Given: mean = 2, variance = 1

\(\frac{{{\rm{mean}}}}{{{\rm{varaince}}}} = \frac{{{\rm{np}}}}{{{\rm{npq}}}} = \frac{2}{1}\)

\(\Rightarrow {\rm{q}} = \frac{1}{2}\)

We know p + q = 1

So, p = 1 - ½ = ½

mean = 2

⇒ np = 2

⇒ n = 2/p

= 4

We know P(required) = 1 – P (not required)

P (X > 1) = 1 – P (X = 0) – P (X = 1)

\( \Rightarrow 1 - {4_{{{\rm{C}}_0}}}{\left( {\frac{1}{2}} \right)^0}{\left( {\frac{1}{2}} \right)^4} - {4_{{{\rm{C}}_1}}}{\left( {\frac{1}{2}} \right)^1}{\left( {\frac{1}{2}} \right)^3}\)    (P (X = r) = \({{\rm{n}}_{{{\rm{C}}_{\rm{r}}}}}{{\rm{p}}^{\rm{r}}}{{\rm{q}}^{{\rm{n}} - {\rm{r}}}}\))

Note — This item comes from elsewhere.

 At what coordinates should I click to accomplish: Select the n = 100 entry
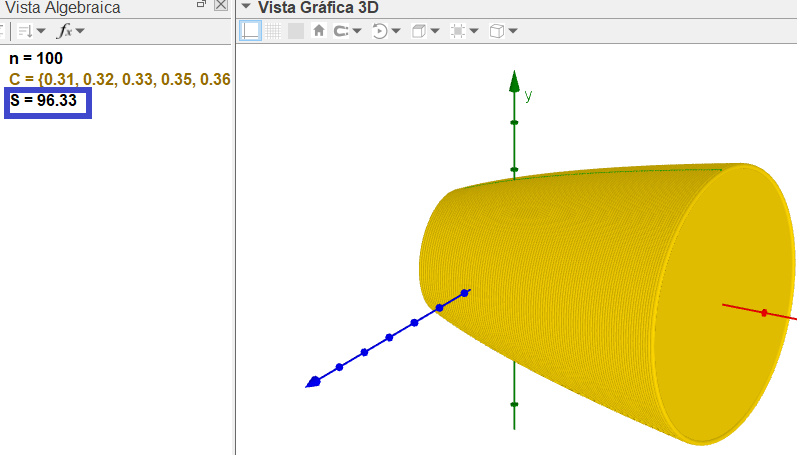[36, 59]
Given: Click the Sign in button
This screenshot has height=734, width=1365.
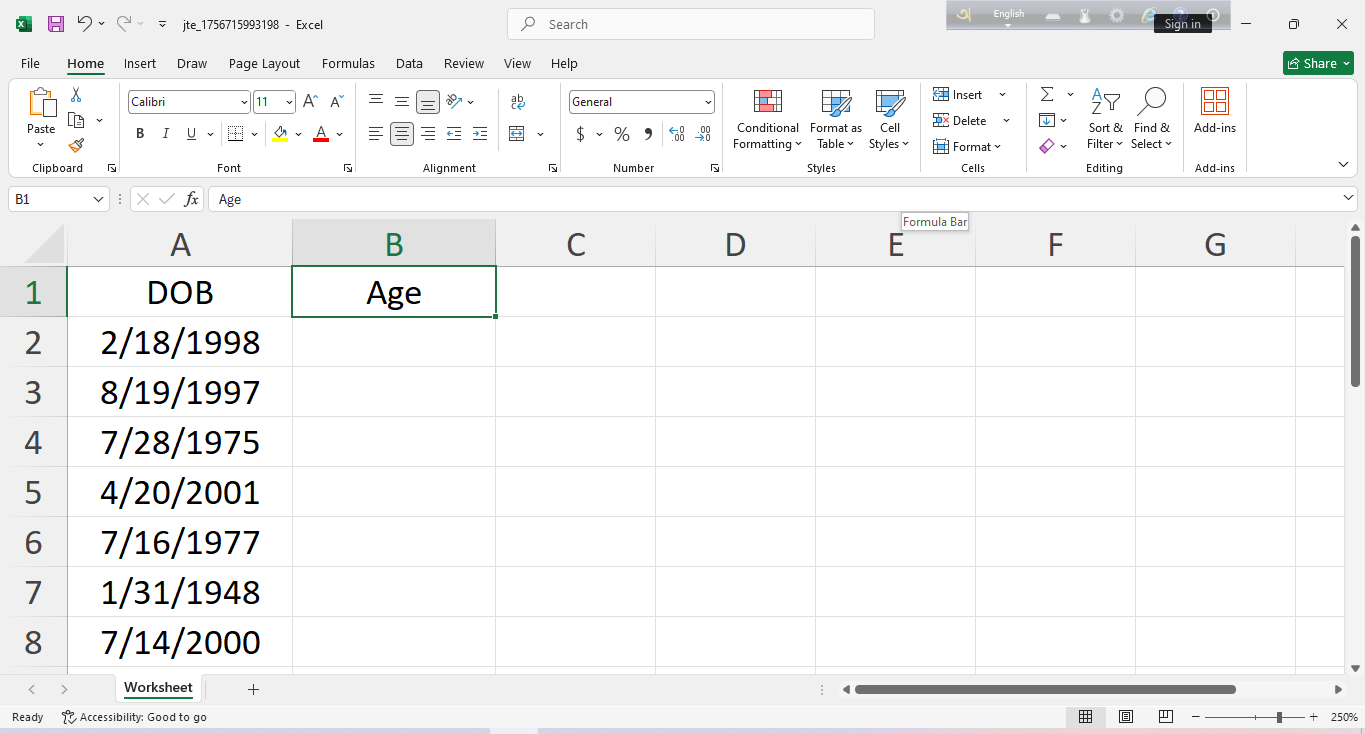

\( \Rightarrow 1 - \left( 1 \right)\left( 1 \right){\left( {\frac{1}{2}} \right)^4} - \left( 4 \right)\left( {\frac{1}{2}} \right){\left( {\frac{1}{2}} \right)^3}\)         (∵ \({{\rm{n}}_{{{\rm{C}}_0}}} = 1{\rm{\;and\;}}{{\rm{n}}_{{{\rm{C}}_1}}} = {\rm{n}}\) )

\( \Rightarrow 1 - \left( {\frac{1}{{16}}} \right) - \frac{4}{{16}}\)

\(\Rightarrow 1 - \left( {\frac{5}{{16}}} \right)\)

\(\Rightarrow \left( {\frac{{11}}{{16}}} \right)\)

Hence, option (4) is correct